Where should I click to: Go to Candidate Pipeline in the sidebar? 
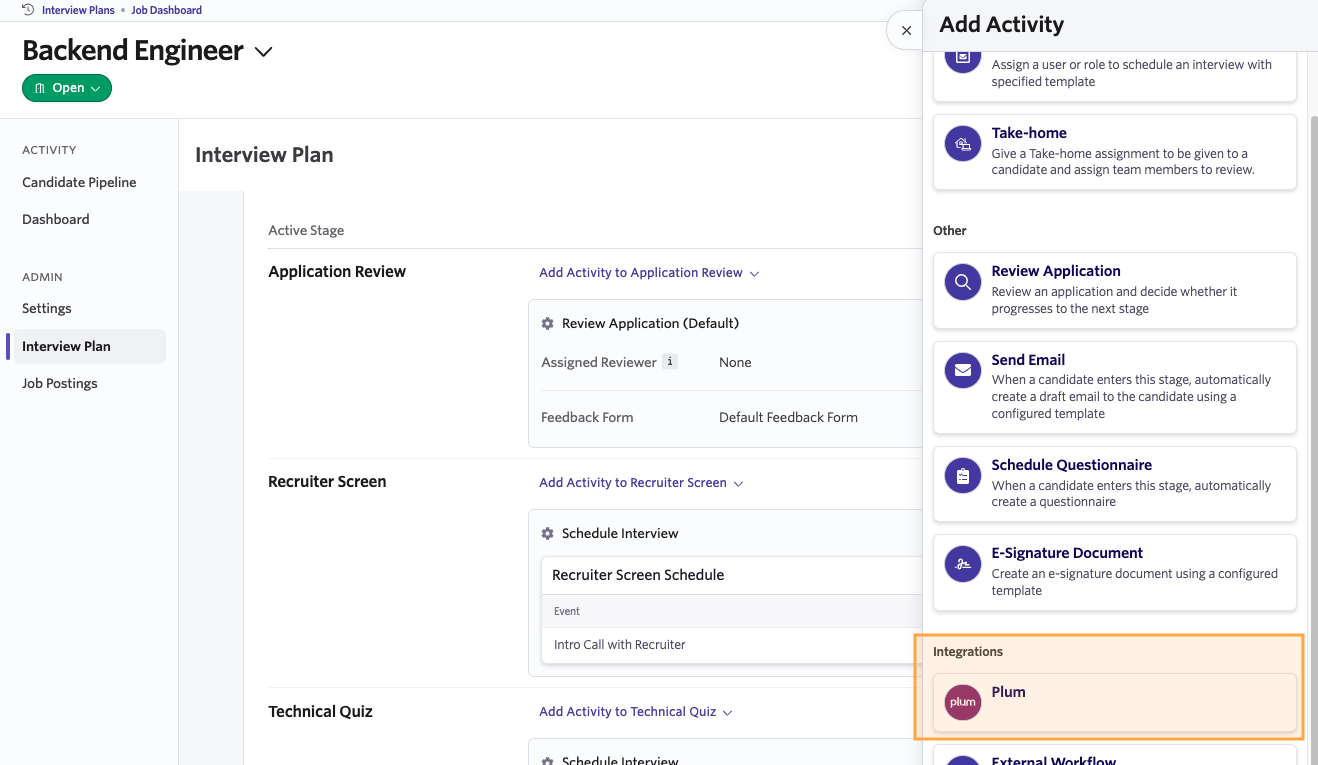pyautogui.click(x=79, y=183)
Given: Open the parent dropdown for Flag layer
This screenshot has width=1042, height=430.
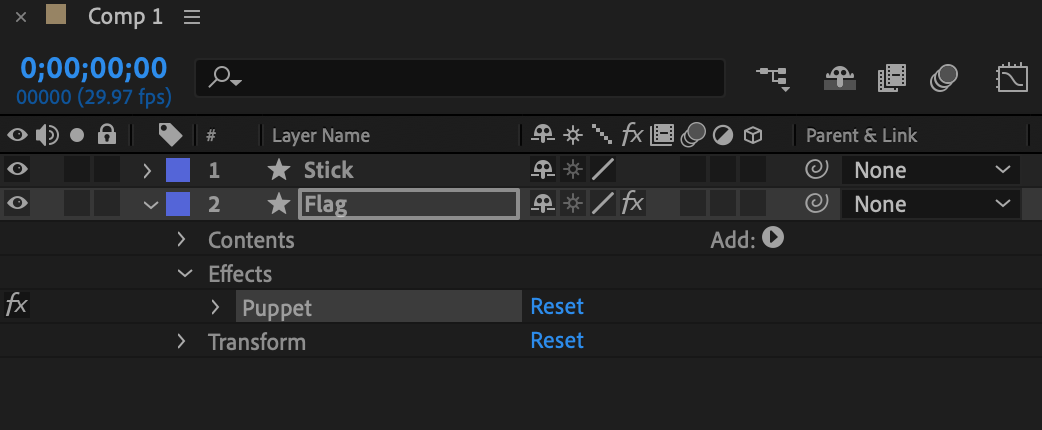Looking at the screenshot, I should 930,204.
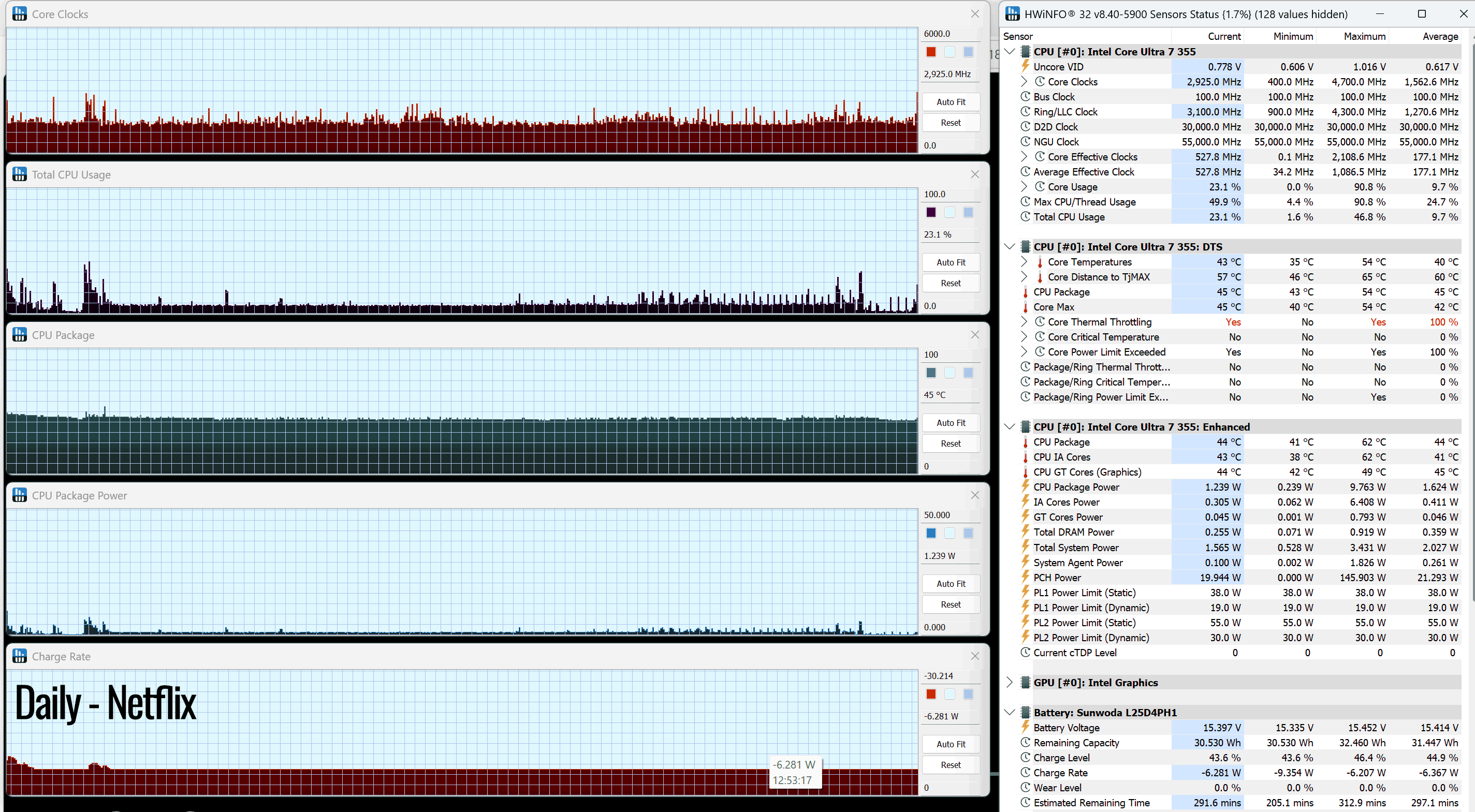
Task: Pick the purple color swatch for Total CPU Usage
Action: [x=931, y=212]
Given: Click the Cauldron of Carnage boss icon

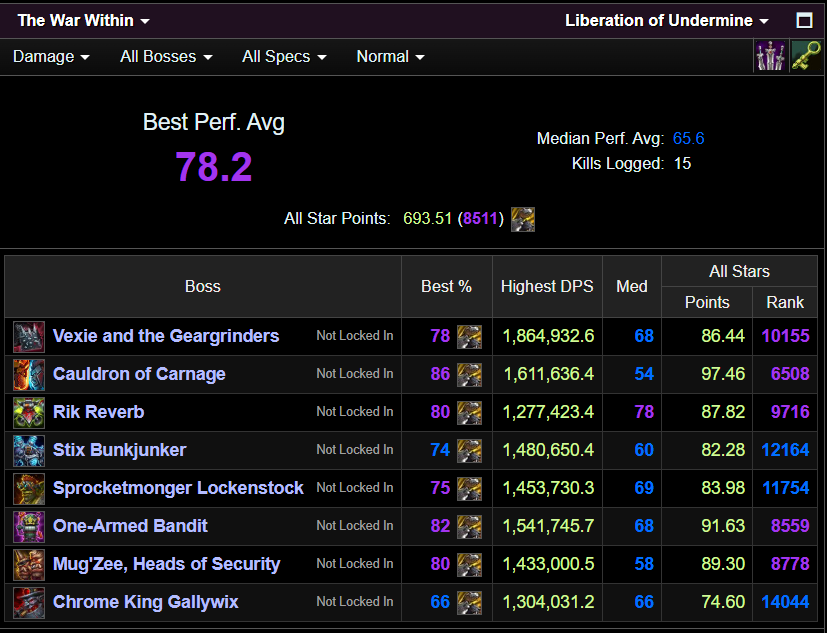Looking at the screenshot, I should (x=29, y=374).
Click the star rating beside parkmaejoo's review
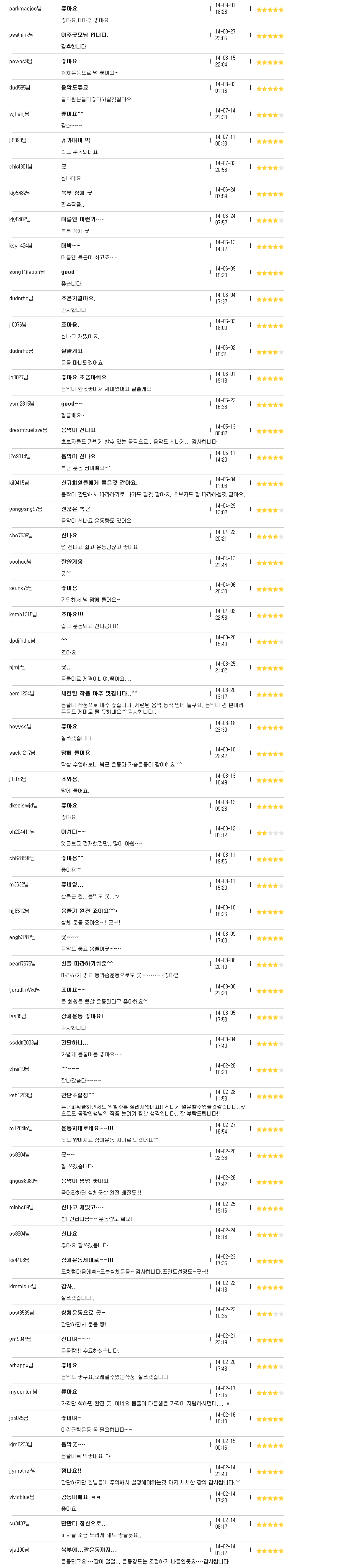Viewport: 342px width, 1568px height. 270,10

•••••

YOUR ASSIGNMENT: Retype the listing above exactly as it appears, omitting the pictures.

ANSWER TO THE EXERCISE:
Where should I click to: Go to Candidate Pipeline in the sidebar? 
pyautogui.click(x=79, y=183)
Given: Open the parent dropdown for Flag layer
This screenshot has width=1042, height=430.
Looking at the screenshot, I should 930,204.
Task: Pick the purple color swatch for Total CPU Usage
Action: [x=931, y=212]
Given: Click the Cauldron of Carnage boss icon

Looking at the screenshot, I should (x=29, y=374).
Click the star rating beside parkmaejoo's review
Viewport: 342px width, 1568px height. 270,10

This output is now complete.